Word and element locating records
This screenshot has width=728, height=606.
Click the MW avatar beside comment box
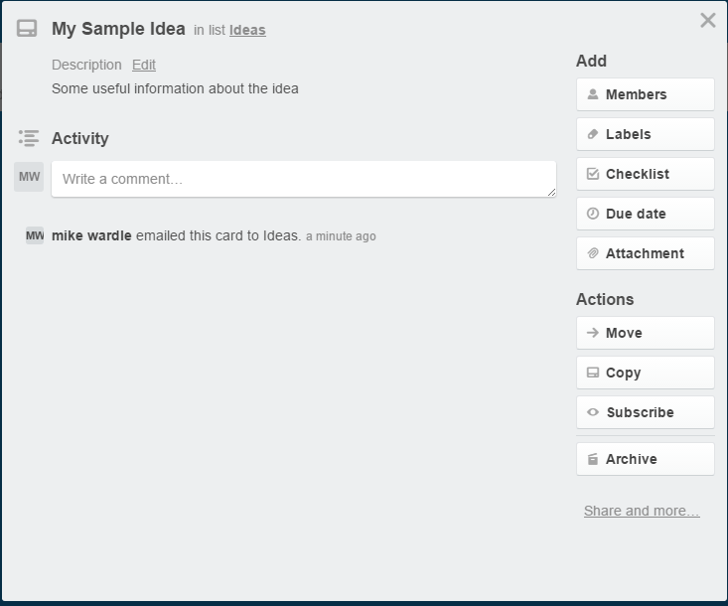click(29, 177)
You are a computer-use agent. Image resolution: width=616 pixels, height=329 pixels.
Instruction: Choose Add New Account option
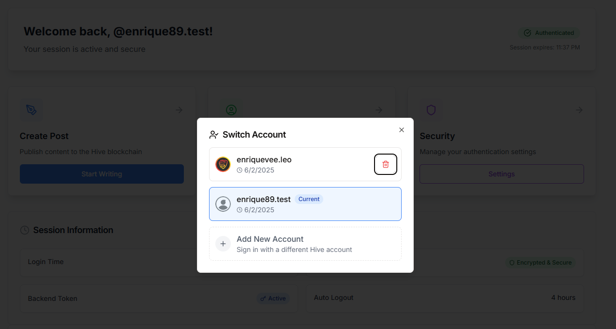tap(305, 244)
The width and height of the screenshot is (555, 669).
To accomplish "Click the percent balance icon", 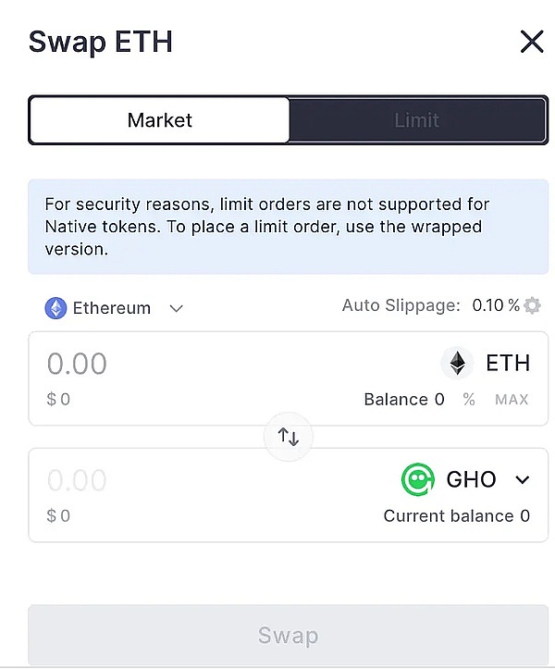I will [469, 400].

--

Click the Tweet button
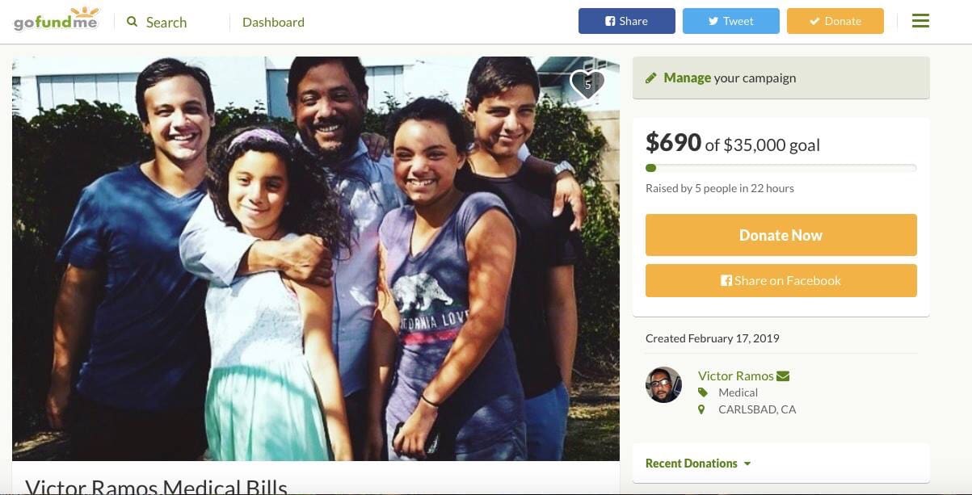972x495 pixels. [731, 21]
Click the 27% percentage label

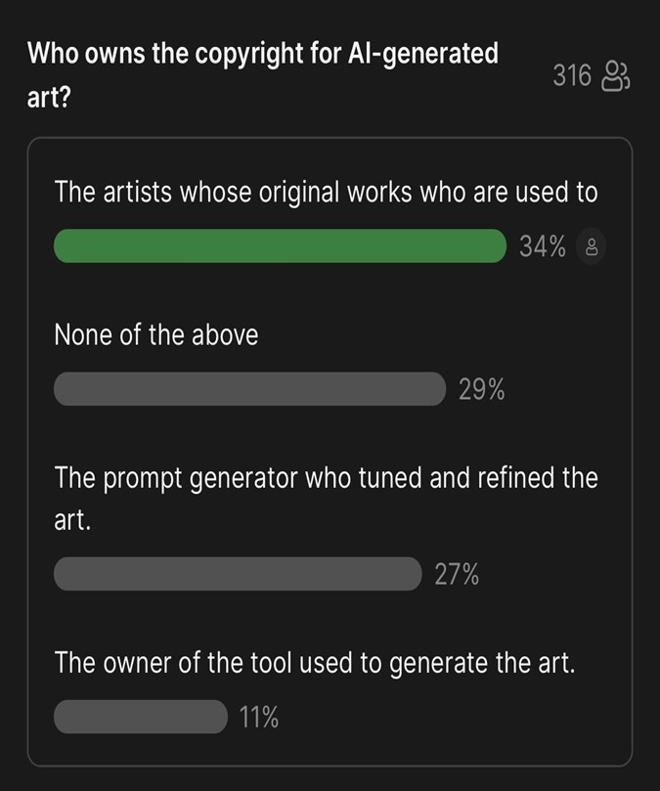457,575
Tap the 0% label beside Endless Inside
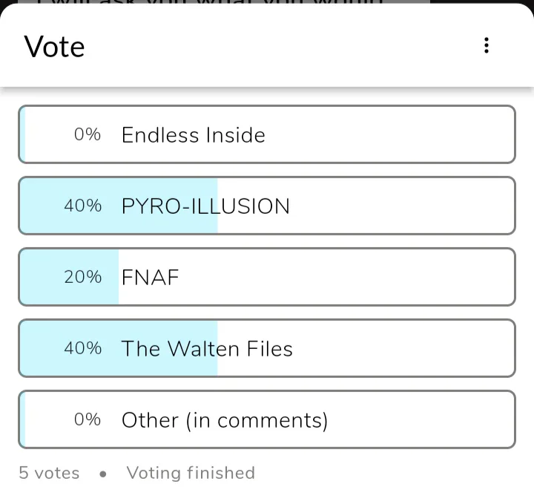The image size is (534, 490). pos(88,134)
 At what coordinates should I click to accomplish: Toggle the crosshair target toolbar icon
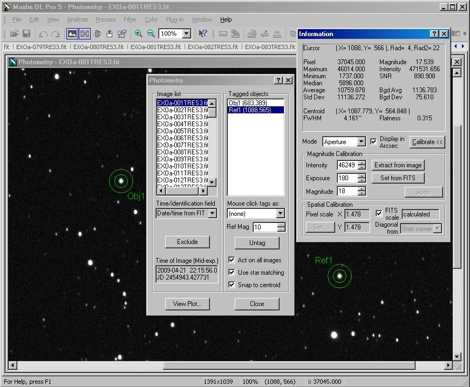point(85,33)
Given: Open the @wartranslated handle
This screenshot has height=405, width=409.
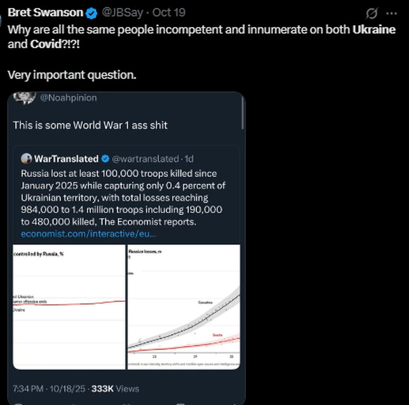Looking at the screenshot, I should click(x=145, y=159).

Short problem: Starting at the line that contains "Given: Open the @wartranslated handle" and ending with the line that contains "Looking at the", copy those records word for word, leaving out the pictures.

Answer to this task:
Given: Open the @wartranslated handle
This screenshot has height=405, width=409.
Looking at the screenshot, I should click(x=145, y=159).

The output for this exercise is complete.